The Climb Carves Wisdom Deeper Than the Summit: On the Importance of Reasoning Patterns

18 Sept 2025 (modified: 13 Nov 2025)ICLR 2026 Conference Withdrawn SubmissionEveryoneRevisionsBibTeXCC BY 4.0
Keywords: Effective Reasoning Patterns, Post-training, Large language models, Noisy rewards
Abstract: Unlike typical RL studies on verifiable tasks like math, we investigate the more practical challenge of noisy rewards from non-verifiable, real-world tasks.

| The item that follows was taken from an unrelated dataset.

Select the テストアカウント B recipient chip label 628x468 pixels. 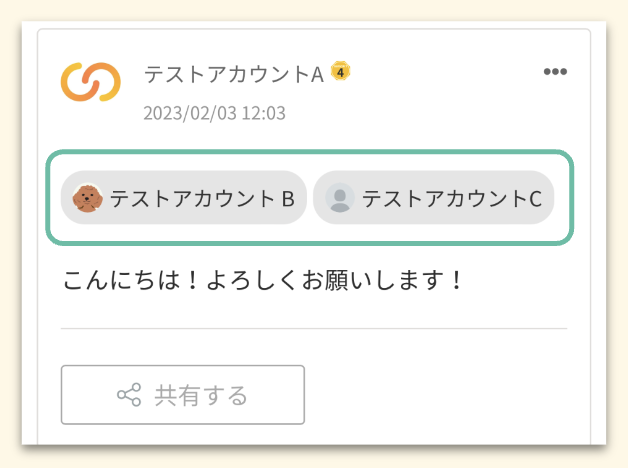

We begin by artificially injecting noise (flipping rewards) into verifiable tasks (e.g., math and question answering) to gain some insights. Surprisingly, we found that rewarding a large portion of outputs with incorrect answers does not hinder the acquisition of effective reasoning abilities. Thus, we hypothesize that the reasoning process itself must be worth rewarding. We validate this hypothesis by rewarding only the appearance of key reasoning phrases—namely, the Reasoning Pattern Reward (RPR), such as “first, I need to”—without verifying the correctness of answers. Under this setting, the model achieved peak downstream performance comparable to those trained with clean verification rewards. Recognizing the importance of the reasoning process, we developed a core method that uses RPR to calibrate noisy reward models in open-ended NLP tasks. By incorporating RPR, we effectively mitigate potential false negatives in reward signals, thereby enhancing the LLM’s reasoning capabilities and evaluation performance on such tasks. Our findings are validated across both Qwen and Llama model series. These findings provide new insights for advancing post-training techniques.